Problem to solve ::
Reproduce the lines of material below verbatim, omitting the pictures.

Listing ::
· · · · · · ·
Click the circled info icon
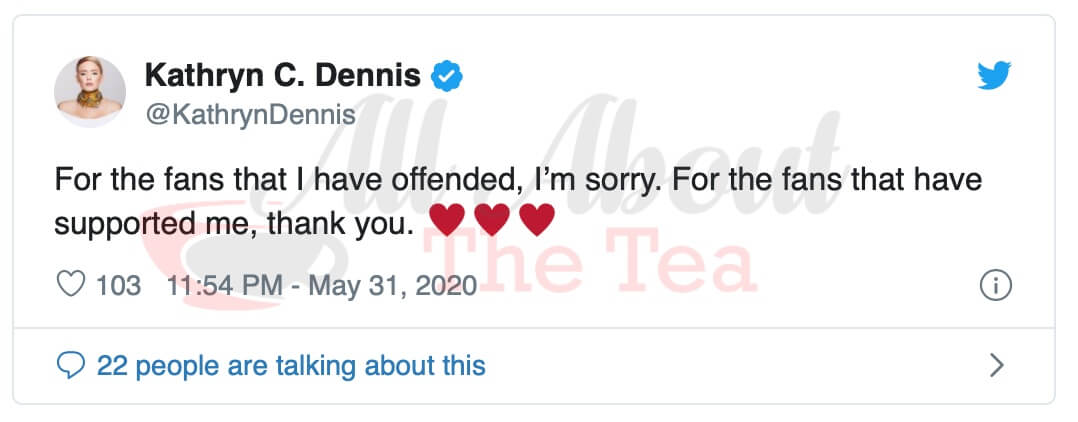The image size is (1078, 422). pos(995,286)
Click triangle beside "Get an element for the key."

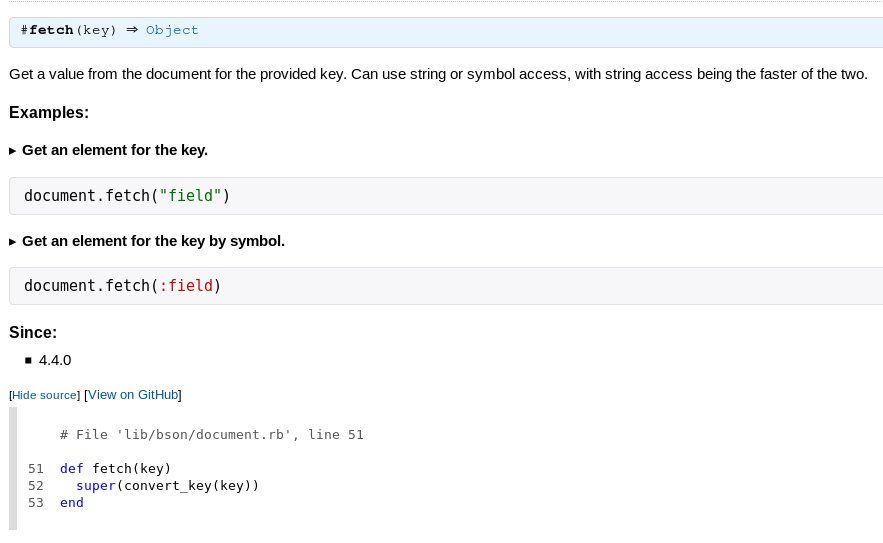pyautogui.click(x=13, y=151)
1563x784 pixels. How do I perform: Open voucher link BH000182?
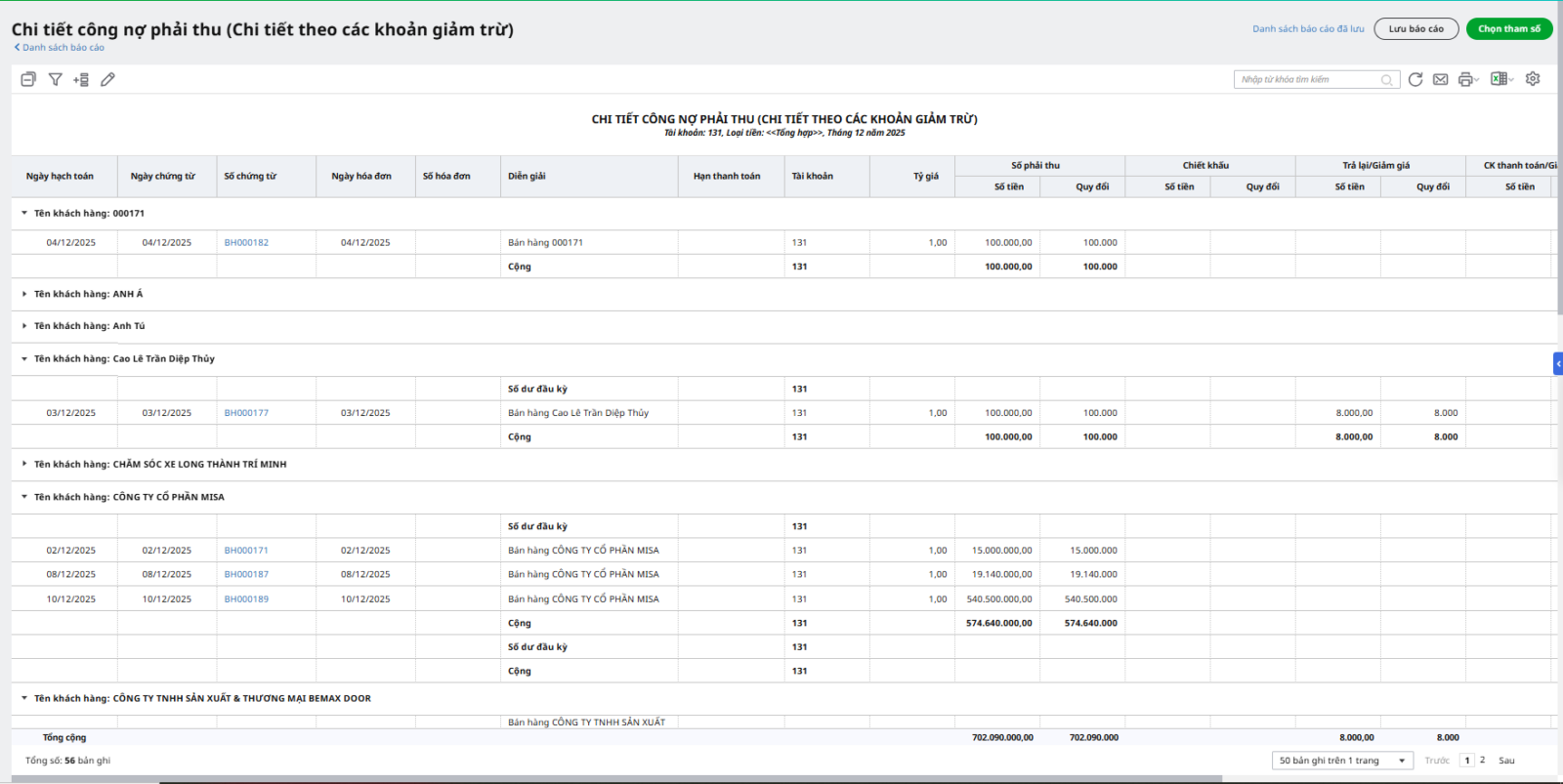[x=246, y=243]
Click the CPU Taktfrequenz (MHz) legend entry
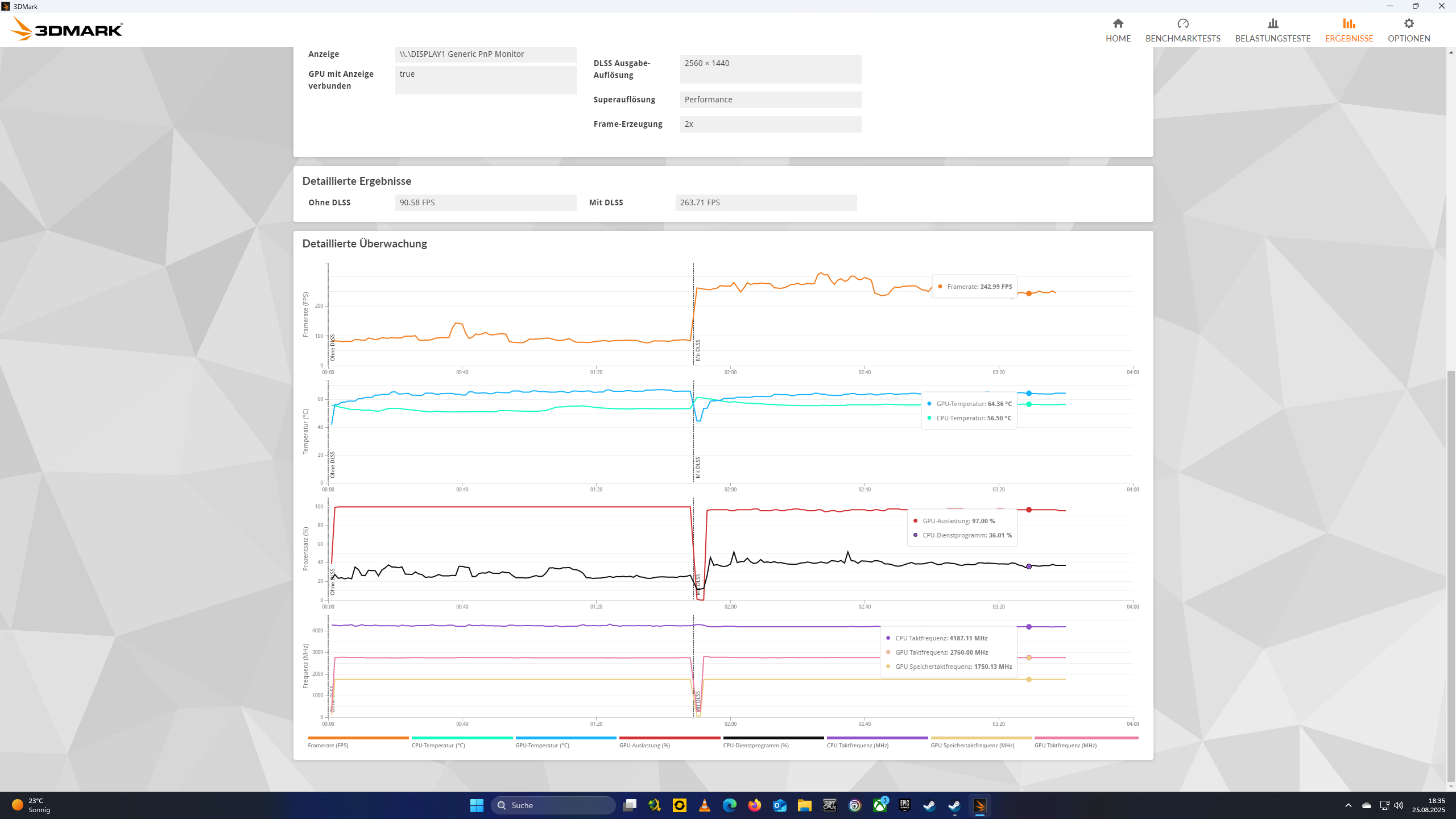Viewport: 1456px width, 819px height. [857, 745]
· · · · · · ·
Exercise response ::
Click the circled info icon
The image size is (1078, 422). pos(995,286)
Click triangle beside "Get an element for the key."

pyautogui.click(x=13, y=151)
1563x784 pixels. How do I perform: Open voucher link BH000182?
[x=246, y=243]
Click the CPU Taktfrequenz (MHz) legend entry
Viewport: 1456px width, 819px height. [857, 745]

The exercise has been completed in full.